The choice overload effect, or the notion that having more choices decreases satisfaction with the item selected, has received robust empirical support for a multitude of low-stake choices, such as inexpensive consumer purchases. In applying this framework to online dating, we pushed its boundaries from choices among objects to choices among people, and from low-stake to high-stake choices. The predicted effects emerged in online dating, underscoring the robustness of the choice overload framework across a variety of different types of choices.

Their findings are significant because technology is driving the biggest disruption in dating culture since the feminist revolution. As a generation adjusts to a new frontier of romance where all the rules remain unwritten, online dating has become a lightning rod. Endless think pieces bemoaning “hook-up culture” blame apps like Tinder for the “dating apocalypse.

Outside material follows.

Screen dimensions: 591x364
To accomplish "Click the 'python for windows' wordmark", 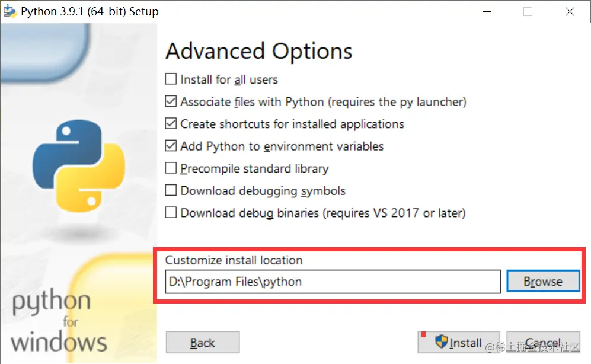I will coord(58,322).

But perhaps this is an oversimplification. Online dating may be more of a symptom of our changing culture, than the cause. Many millennials are rejecting traditional relationships and marriage, an institution that for the first time in history isn’t expected of an entire generation. People have more options — and less free time — than ever before. An increasing percentage of women enter the workforce alongside men, and advances in technology make it possible to work longer hours outside of the office.

This all means that singles have less time, and finding a long-term romantic partner may be a lower priority. In the busy lives of the average young person living in 2016, efficiency is key. Why not survey hundreds of options in an hour rather than hope to meet one every few weeks through serendipity? But as D’Angelo and Toma’s study shows, increased efficiency comes at a cost. Having more options in our work, home, and now even dating lives, makes it increasingly difficult to know we’ve made the right choice.